カラス賊= the crow gang (edit: oops, wrong zoku... I think)
I learned from our local news a little known piece of Nebuta history. Karasuzoku, or the crow gang have been plaguing the festival for at least twenty years, maybe much longer. The karasuzoku take part in the parade along with everyone else, but don't dress in the traditional haneto costumes and they don't join in with the big groups. Instead, they dress in matching black outfits (hence the crow moniker), and drift from group to group, and back and forth from the crowd to the parade as they please. But if that were the only bad thing they did, they'd hardly be interesting.

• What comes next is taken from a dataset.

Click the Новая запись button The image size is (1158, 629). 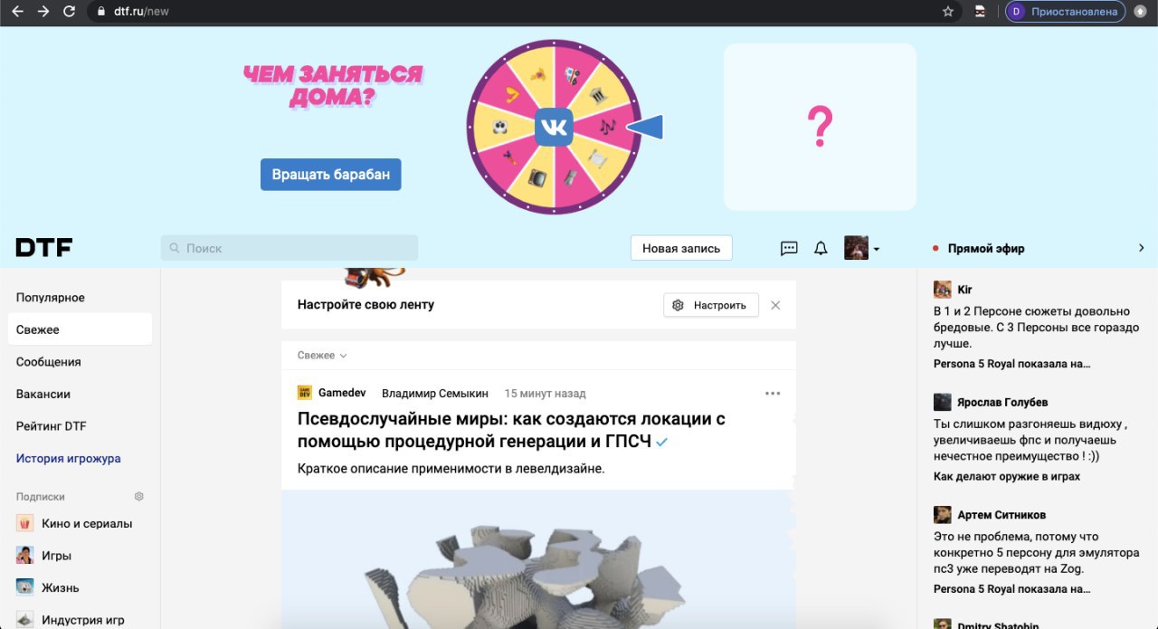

What makes the crows a problem is the other trouble they get up to during and after the parade, like making lots of noise and pushing people around. Not surprisingly, they tend drink an awful lot before and after the parade, and most annoyingly, as they walk in the parade, they're known to drink beer from arms length, pouring it into their mouths, leaving a mess on the street and then tossing the not-completely-empty cans into the crowds or at the cops. It might sound bad, but that's pretty much the standard for trouble-making in Japan.
This year roughly 380 karasuzoku and hakuchouzoku (their white clad bretheren, "the swan gang") made for an interesting site to be sure, but 5 years ago their number was nearly thirty times that! My police officer coworker recalls the parade route turning into seas of black back then. He talks with some pride about getting the situation under control lately.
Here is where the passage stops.